→ Yapılacak iş
Aşağıdaki satırlardan "width" kelimesini içerenlerin hepsini seçip kopyalayın. Büyük ve küçük harf farkı dikkate alınır.

→ Bu görevin verileri
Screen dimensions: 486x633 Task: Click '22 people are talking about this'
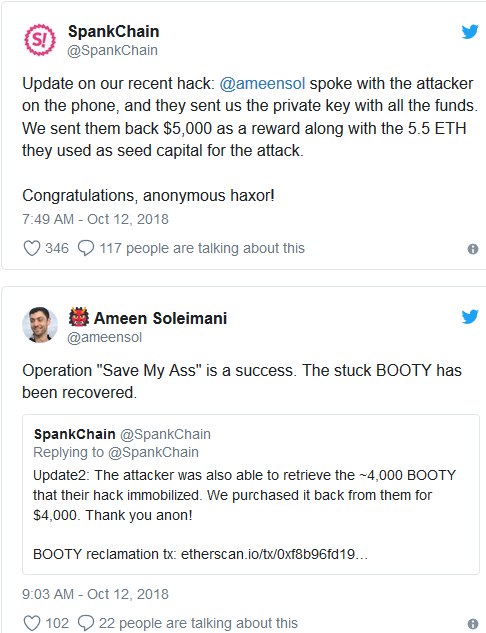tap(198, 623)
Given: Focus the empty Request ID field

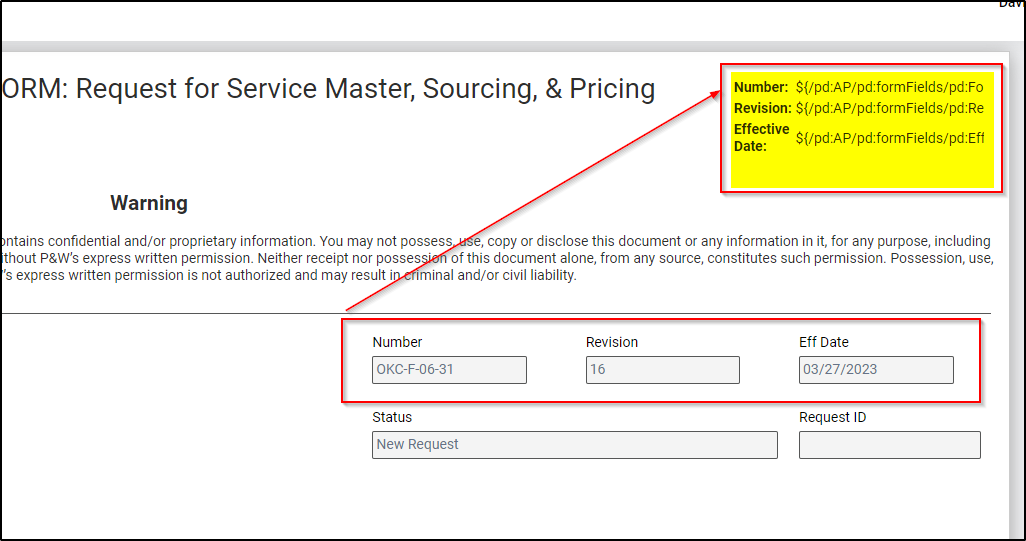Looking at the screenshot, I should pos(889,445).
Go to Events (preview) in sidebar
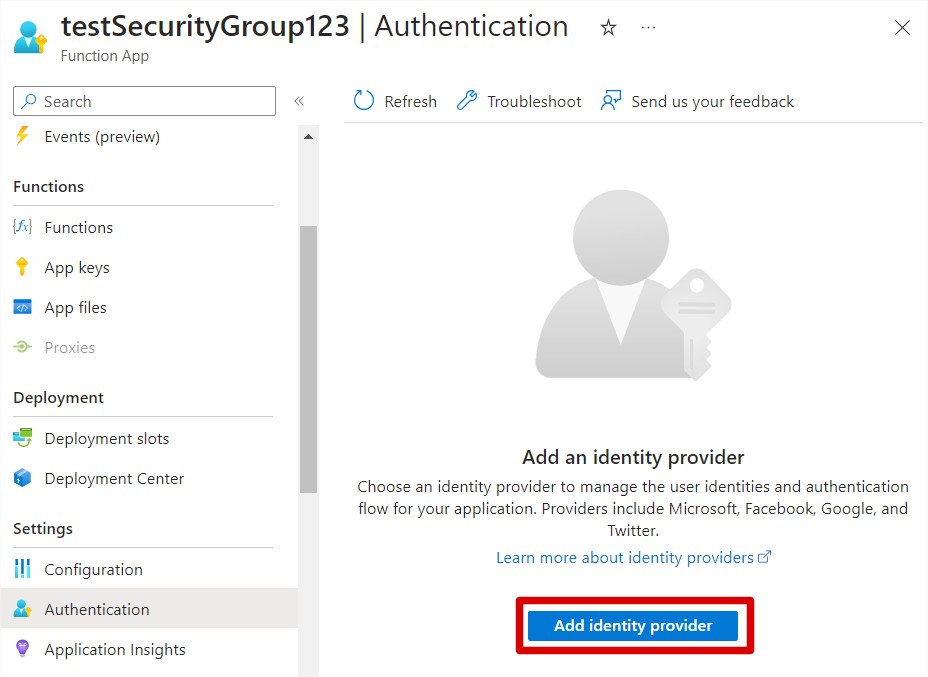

...

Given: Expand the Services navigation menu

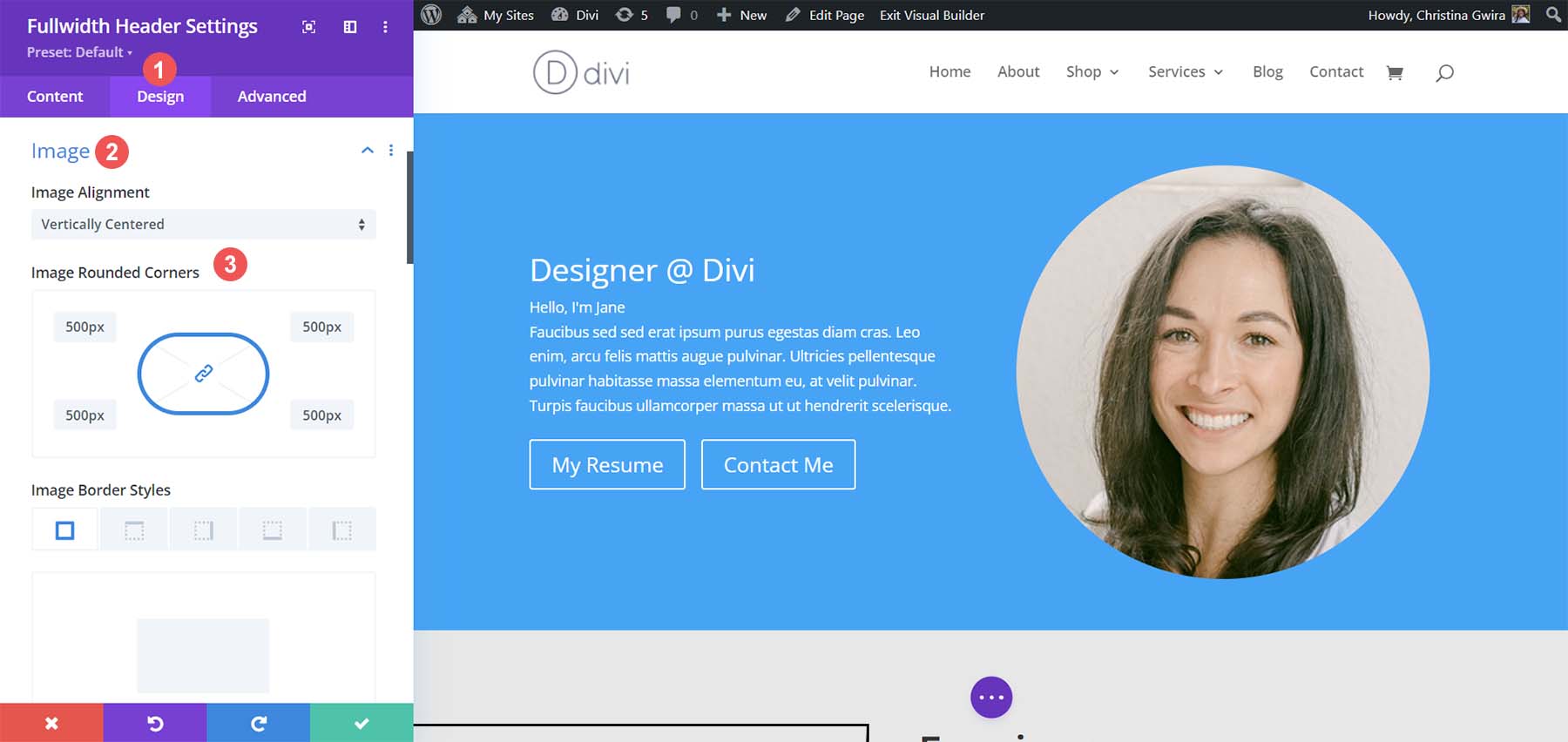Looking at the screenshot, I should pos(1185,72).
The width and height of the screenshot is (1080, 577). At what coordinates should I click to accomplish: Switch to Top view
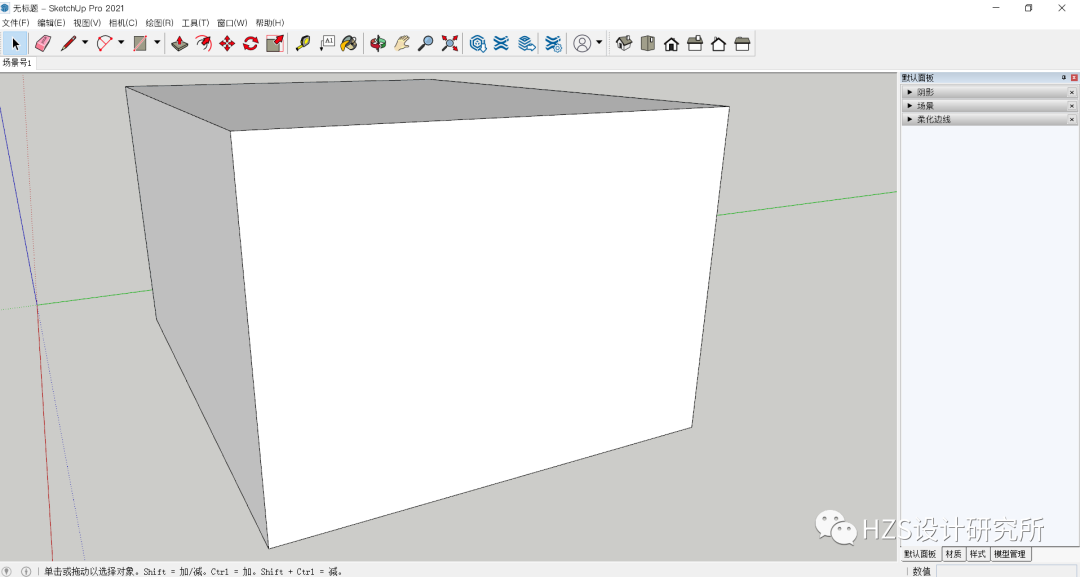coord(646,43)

---

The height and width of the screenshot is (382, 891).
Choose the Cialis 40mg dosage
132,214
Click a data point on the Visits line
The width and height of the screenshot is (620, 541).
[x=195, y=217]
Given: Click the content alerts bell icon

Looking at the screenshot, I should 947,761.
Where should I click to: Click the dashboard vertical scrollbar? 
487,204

→ Yazılı çözüm
The width and height of the screenshot is (1080, 577). At what coordinates should I click to accomplish: Switch to Top view
The height and width of the screenshot is (382, 891).
The width and height of the screenshot is (620, 541).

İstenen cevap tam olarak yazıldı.